▼▼▼

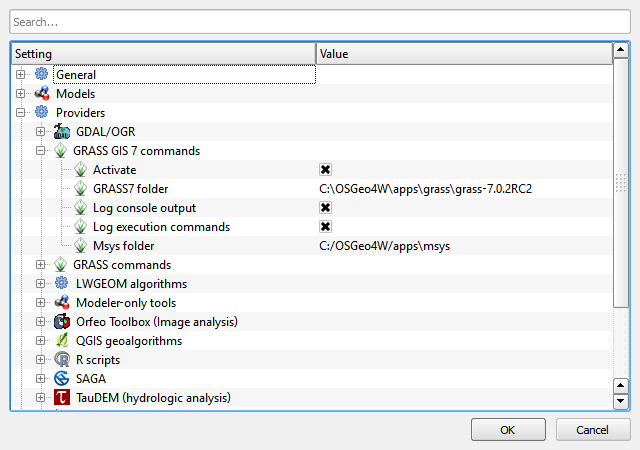Toggle the Log console output checkbox
This screenshot has height=450, width=640.
click(x=325, y=208)
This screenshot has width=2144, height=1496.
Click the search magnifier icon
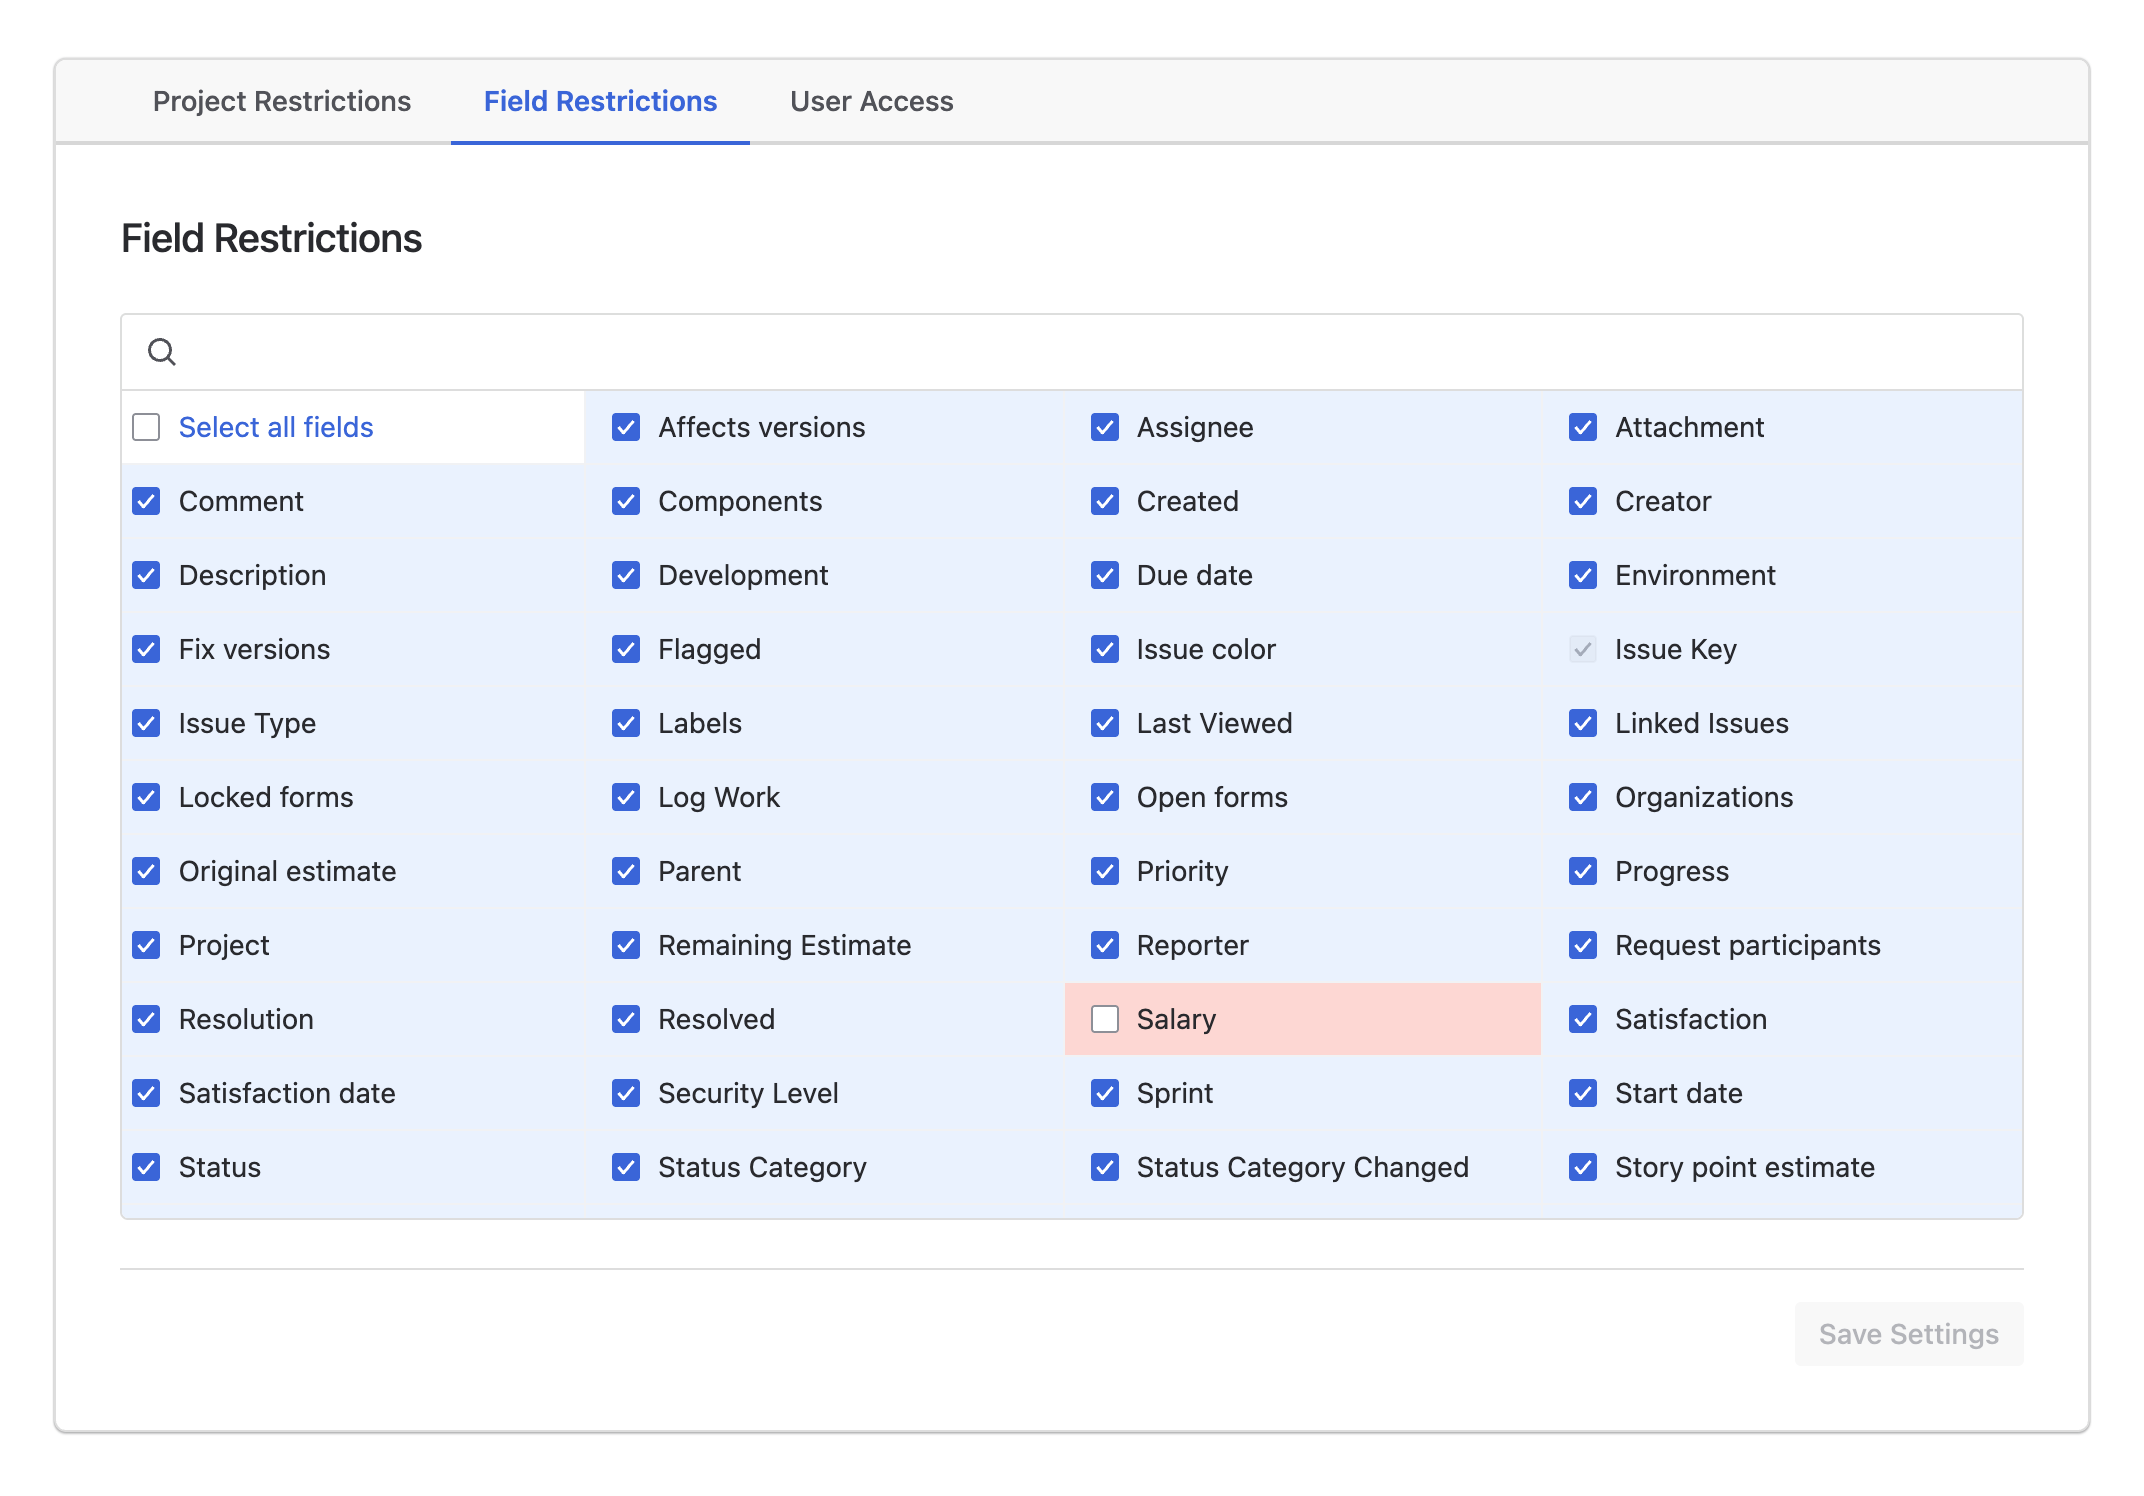pyautogui.click(x=162, y=352)
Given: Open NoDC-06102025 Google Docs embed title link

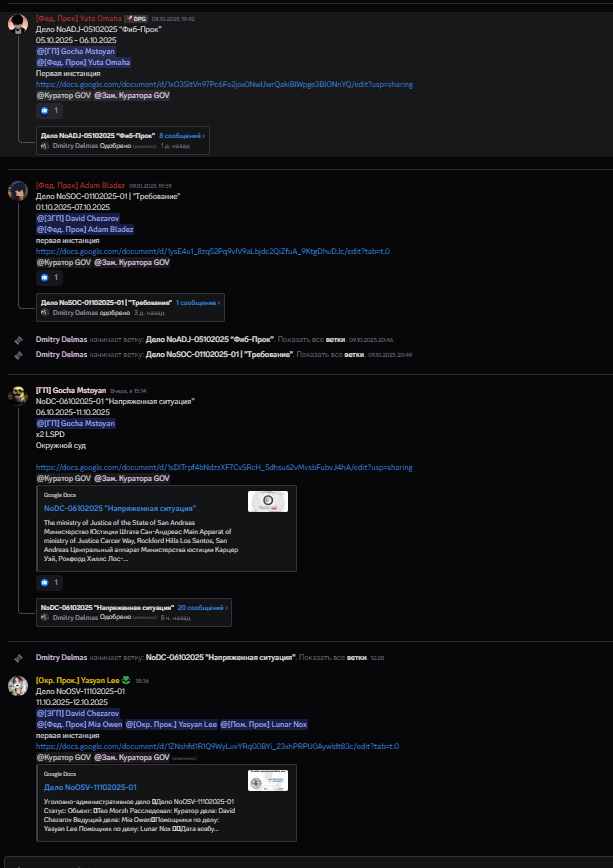Looking at the screenshot, I should [x=120, y=508].
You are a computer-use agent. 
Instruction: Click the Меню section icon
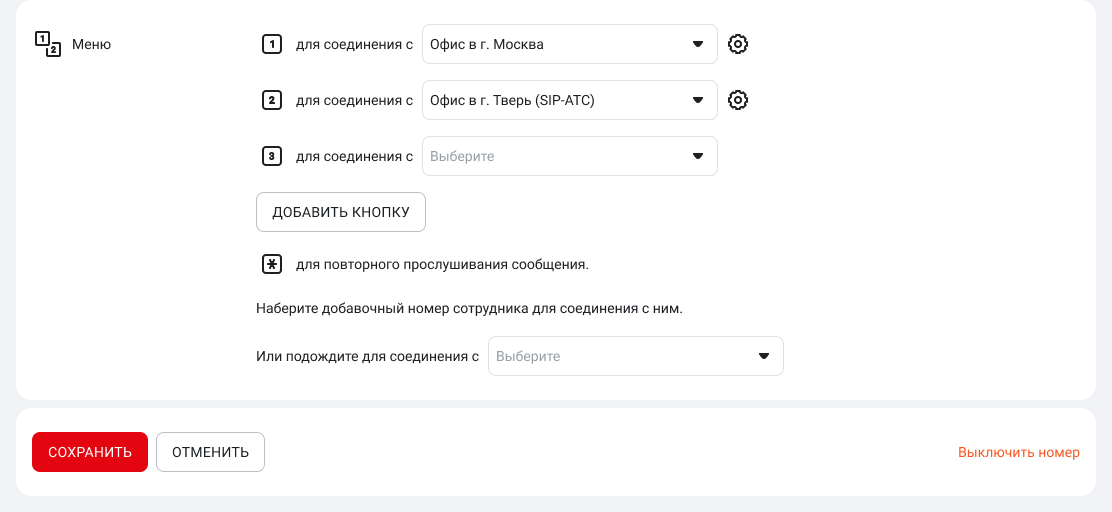(48, 44)

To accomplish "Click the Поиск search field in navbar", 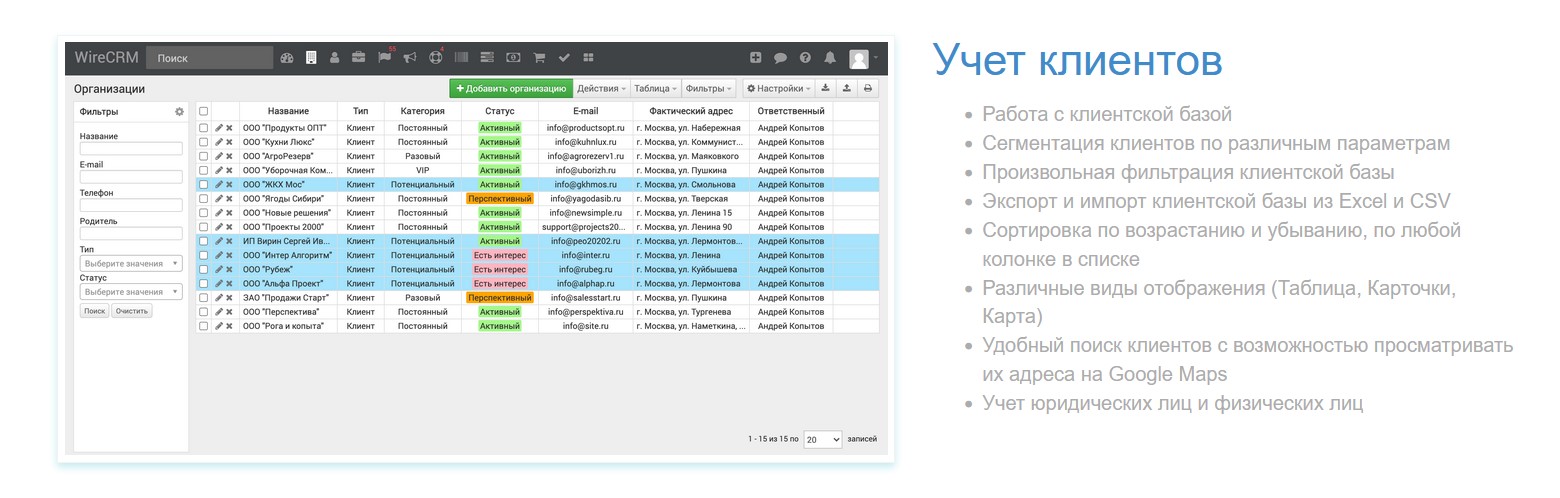I will coord(209,58).
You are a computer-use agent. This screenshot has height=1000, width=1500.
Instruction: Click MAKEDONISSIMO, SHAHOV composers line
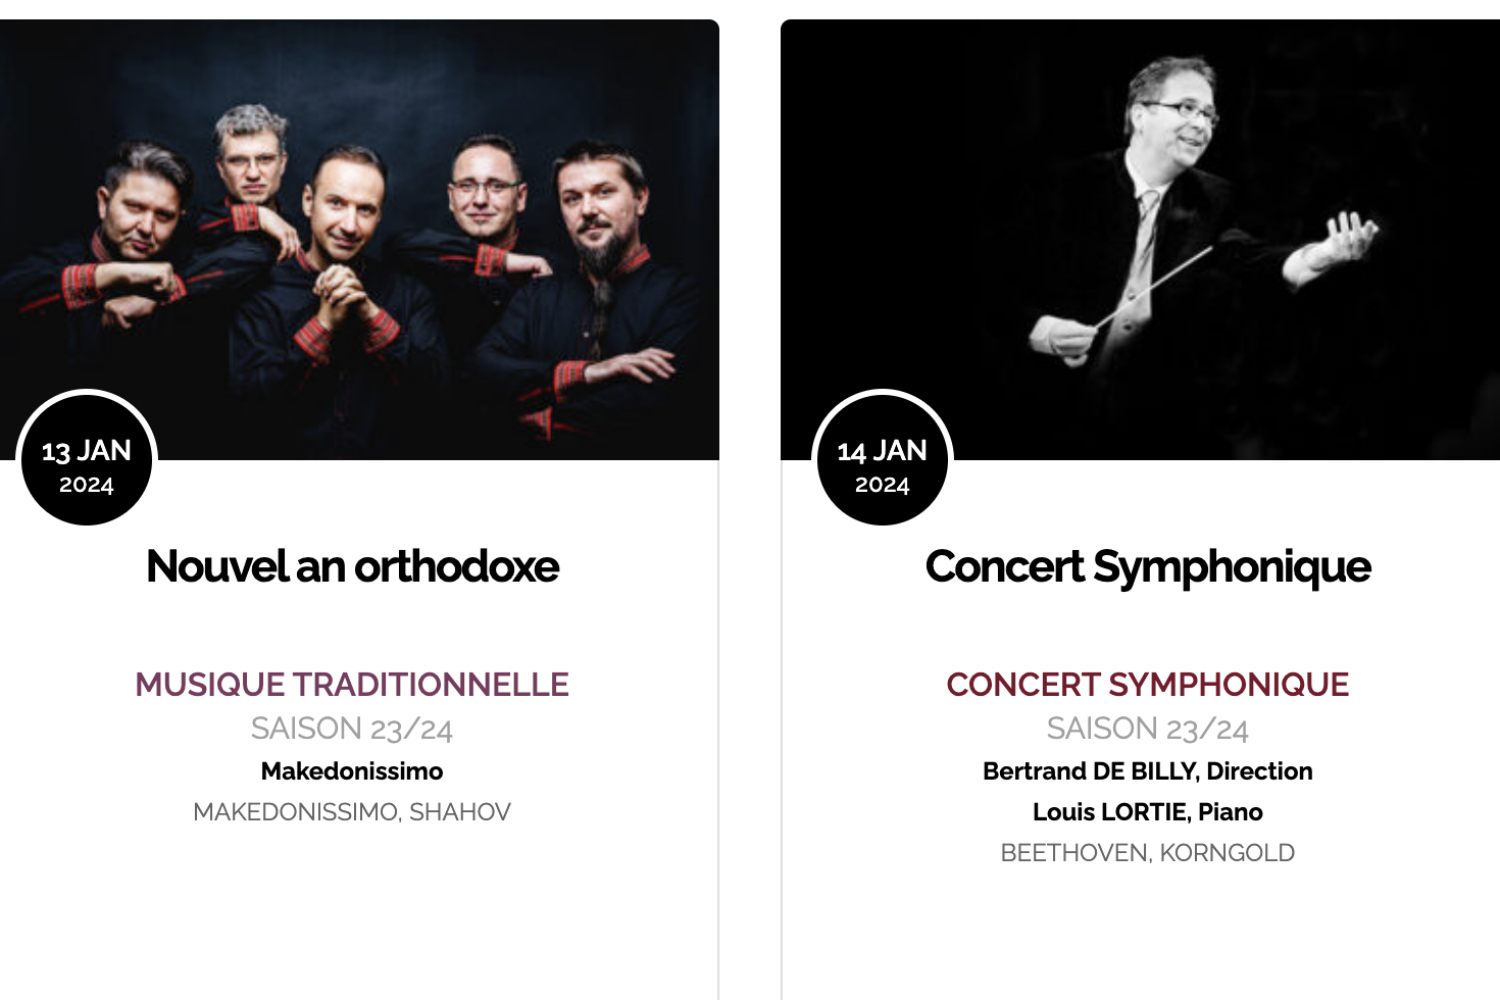pyautogui.click(x=352, y=812)
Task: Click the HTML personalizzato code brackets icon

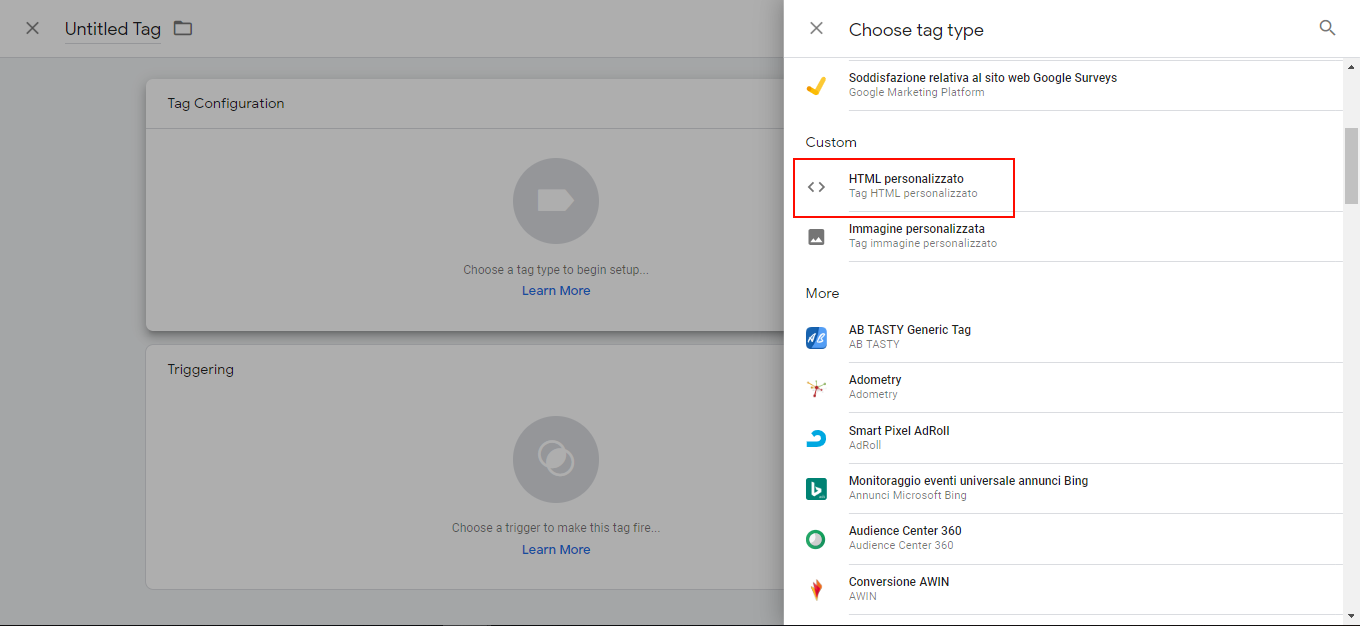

▲▲▲

§ Your goal:
In the records, which lines mention the word "agent"? Copy those lines.

§ Solved problem:
You are a computer-use agent. 
You are a computer-use agent. This screenshot has height=1000, width=1500.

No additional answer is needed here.